As radical as Matta-Clark was in his time, revealing how the urban landscape was blighted by property laws and the profit motive of real estate, his perspective was manifestly anthropocentric. Other artists exhibited in Life Between Buildings reveal that the blight that he disparaged has integrity in its own right.
One of the first to question prevailing views was Becky Howland, who moved her studio to Tribeca in 1977. By most accounts, the neighborhood was a wasteland. Buildings were unoccupied. Vegetation grew on traffic islands. One day Howland tied up a patch of wild grass, creating a makeshift topiary. With this act of improvised gardening – only subsequently associated with Matta-Clark’s hit-and-run landscaping – the grass was awkwardly made to conform to human standards of beauty, playfully suggesting that even weeds are worthy of admiration.
Several years later, Cecilia Vicuña engaged the interstitial wilds of Tribeca more profoundly with a series of site-specific performance installations, the documentation of which can be seen at PS1. With chalk or thread, Vicuña drew attention to weeds she saw breaking through pavement. She dubbed these microhabitats Sidewalk Forests, and described them as “air vents for the earth”.

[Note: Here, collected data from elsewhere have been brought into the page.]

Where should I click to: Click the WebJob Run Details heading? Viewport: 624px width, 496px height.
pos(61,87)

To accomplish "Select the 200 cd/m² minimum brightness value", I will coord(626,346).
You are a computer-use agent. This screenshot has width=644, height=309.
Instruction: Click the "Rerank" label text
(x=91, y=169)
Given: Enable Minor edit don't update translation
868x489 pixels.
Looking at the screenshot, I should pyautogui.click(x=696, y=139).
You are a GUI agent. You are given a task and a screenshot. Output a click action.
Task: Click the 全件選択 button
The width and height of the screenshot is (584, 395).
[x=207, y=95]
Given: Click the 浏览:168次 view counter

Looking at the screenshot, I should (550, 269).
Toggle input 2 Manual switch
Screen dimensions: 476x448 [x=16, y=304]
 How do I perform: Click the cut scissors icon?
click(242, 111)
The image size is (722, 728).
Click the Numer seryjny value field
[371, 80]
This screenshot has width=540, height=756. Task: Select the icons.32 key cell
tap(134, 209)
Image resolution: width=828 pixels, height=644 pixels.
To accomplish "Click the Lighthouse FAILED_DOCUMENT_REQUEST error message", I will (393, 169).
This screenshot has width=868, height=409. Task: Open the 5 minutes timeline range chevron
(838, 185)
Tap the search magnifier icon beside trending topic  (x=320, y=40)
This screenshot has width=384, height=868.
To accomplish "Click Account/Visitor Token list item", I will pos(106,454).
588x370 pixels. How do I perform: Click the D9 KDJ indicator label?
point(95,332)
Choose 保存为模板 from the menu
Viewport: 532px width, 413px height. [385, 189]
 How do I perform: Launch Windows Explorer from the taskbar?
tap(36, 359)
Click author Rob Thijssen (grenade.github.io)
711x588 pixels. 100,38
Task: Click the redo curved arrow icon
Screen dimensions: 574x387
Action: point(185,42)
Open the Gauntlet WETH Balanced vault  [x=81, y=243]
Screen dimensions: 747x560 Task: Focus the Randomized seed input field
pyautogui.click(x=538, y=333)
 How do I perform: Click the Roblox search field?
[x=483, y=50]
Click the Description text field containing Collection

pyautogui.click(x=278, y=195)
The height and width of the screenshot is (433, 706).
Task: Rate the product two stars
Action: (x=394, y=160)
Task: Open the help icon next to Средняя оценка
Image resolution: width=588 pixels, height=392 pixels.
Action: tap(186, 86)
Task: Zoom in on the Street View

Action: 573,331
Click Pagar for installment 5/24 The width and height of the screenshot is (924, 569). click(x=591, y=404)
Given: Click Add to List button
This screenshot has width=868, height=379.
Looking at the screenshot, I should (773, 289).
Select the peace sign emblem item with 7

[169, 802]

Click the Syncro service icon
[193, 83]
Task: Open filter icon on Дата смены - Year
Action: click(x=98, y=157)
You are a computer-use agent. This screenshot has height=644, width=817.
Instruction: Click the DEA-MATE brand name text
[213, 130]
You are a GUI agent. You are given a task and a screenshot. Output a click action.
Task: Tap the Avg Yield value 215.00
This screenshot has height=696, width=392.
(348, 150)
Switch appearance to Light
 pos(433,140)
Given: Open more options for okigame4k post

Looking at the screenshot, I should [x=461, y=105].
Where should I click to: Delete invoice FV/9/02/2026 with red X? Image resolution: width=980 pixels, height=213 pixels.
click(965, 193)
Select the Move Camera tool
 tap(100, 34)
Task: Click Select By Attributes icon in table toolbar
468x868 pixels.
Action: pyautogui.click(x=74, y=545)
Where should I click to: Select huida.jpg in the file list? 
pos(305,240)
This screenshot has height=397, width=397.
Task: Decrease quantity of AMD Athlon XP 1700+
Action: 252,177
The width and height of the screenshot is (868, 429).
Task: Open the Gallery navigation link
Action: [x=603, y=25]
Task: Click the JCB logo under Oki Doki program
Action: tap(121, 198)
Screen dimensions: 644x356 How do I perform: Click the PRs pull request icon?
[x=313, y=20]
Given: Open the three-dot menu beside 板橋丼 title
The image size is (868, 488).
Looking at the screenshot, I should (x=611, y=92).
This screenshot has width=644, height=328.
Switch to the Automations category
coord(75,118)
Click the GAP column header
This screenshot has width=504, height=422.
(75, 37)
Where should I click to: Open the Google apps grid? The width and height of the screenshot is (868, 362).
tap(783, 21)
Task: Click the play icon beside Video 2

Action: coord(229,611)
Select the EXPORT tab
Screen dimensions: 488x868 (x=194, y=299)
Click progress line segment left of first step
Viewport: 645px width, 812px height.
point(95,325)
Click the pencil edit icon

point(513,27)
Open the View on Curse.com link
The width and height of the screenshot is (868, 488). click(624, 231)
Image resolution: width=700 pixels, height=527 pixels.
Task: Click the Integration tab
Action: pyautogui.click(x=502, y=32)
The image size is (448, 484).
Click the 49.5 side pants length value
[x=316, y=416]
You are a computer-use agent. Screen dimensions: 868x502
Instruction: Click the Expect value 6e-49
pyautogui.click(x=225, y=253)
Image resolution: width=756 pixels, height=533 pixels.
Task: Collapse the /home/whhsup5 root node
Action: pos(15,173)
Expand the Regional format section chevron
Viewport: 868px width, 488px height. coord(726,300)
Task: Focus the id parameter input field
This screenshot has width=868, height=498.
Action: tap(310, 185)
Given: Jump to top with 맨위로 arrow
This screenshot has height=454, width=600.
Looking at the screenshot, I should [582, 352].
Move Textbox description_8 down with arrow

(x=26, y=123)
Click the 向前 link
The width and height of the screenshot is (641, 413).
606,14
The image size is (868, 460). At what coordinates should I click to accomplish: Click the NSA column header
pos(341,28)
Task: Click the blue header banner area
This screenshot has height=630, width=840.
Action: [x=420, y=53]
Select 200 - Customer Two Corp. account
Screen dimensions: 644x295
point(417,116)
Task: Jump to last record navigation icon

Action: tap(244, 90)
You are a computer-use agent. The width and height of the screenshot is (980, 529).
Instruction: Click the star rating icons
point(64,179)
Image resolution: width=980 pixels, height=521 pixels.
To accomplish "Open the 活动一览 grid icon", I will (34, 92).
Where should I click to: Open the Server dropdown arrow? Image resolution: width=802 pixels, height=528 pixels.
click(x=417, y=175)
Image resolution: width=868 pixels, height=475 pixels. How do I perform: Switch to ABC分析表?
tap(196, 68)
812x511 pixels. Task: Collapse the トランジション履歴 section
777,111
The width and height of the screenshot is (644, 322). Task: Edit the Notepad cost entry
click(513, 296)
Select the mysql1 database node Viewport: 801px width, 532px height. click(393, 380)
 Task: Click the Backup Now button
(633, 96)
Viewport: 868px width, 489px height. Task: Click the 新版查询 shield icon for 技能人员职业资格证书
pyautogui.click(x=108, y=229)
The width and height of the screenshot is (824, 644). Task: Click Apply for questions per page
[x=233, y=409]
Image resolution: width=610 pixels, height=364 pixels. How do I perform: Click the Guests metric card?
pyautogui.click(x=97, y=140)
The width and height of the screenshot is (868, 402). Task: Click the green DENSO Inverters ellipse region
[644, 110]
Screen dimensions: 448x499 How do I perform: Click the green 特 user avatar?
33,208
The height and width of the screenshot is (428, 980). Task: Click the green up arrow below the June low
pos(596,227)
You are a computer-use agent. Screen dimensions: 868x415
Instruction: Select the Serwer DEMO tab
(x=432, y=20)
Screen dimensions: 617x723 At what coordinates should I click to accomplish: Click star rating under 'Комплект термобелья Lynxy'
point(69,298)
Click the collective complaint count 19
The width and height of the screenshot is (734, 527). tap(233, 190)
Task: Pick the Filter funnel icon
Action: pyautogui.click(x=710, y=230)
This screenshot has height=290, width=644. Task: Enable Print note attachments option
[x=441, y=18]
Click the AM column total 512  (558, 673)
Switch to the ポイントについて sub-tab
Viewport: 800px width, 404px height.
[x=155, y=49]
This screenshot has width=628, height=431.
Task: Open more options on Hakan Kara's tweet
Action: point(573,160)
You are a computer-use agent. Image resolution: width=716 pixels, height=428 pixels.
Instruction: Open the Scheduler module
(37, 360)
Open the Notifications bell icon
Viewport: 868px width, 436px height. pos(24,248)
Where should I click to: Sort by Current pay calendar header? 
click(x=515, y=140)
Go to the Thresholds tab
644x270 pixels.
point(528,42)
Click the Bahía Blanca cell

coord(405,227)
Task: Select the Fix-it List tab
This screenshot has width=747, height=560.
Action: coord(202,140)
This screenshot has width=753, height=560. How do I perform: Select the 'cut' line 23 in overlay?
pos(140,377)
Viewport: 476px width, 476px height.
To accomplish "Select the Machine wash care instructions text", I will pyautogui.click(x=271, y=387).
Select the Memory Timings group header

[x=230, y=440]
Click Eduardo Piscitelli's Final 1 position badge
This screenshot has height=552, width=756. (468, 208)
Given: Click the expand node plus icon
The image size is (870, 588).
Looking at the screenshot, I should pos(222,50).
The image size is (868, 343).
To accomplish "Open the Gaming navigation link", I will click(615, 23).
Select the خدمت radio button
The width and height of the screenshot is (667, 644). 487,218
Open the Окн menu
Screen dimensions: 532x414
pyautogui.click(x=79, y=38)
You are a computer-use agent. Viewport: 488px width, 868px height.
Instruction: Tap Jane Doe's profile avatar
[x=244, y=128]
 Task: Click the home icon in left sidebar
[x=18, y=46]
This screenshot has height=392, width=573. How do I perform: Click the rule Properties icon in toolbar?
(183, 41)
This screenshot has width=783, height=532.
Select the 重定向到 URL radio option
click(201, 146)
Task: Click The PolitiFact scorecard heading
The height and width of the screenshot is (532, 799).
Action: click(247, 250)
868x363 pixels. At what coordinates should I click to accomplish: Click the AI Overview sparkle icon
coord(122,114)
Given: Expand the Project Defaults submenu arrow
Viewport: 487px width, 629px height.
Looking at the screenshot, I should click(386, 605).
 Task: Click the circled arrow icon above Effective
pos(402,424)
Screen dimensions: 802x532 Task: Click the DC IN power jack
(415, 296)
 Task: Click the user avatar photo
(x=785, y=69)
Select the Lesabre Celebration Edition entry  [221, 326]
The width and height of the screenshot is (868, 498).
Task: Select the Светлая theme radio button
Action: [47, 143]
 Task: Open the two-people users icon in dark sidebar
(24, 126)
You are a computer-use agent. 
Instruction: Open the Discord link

This was not a reference to ecosystem services avant la lettre. Vicuña was not suggesting that the weeds be valued merely for their ability to absorb toxic emissions. Instead she proposed that they were nothing less than the connective tissue between the natural and built environment. Through these plants, Earth breathed beneath the weight of the city – and breathed life into the people above.
The symbiotic reciprocity between humans and other species was understood by ecologists in the 1980s, but hardly general knowledge as it has subsequently become. Vicuña’s artwork evoked this relationship poetically, while also foreshadowing insights that ecologists are only now articulating: Cities are rife with biodiversity. Urban biomes often host far more species than surrounding areas including suburbs and agricultural lands. Layers of infrastructure amount to a kind of artificial geodiversity. The sheer complexity of the built environment provides countless accidental habitats. Every sidewalk is a forest.
Ecologists also attribute urban biodiversity to a second phenomenon, which will resonate with anyone who has ever encountered a pollinator pathway. Cities are highly connected. Many of the corridors are relatively untrafficked because they’re inadvertent.
Useless by the standards of real estate tycoons, the Fake Estates purchased by Matta-Clark and the seventy-one feet of Brooklyn liberated by Emamifar turn out to have a value that cannot be monetized. Life Between Buildings is a tribute to the acres of difference between price and worth.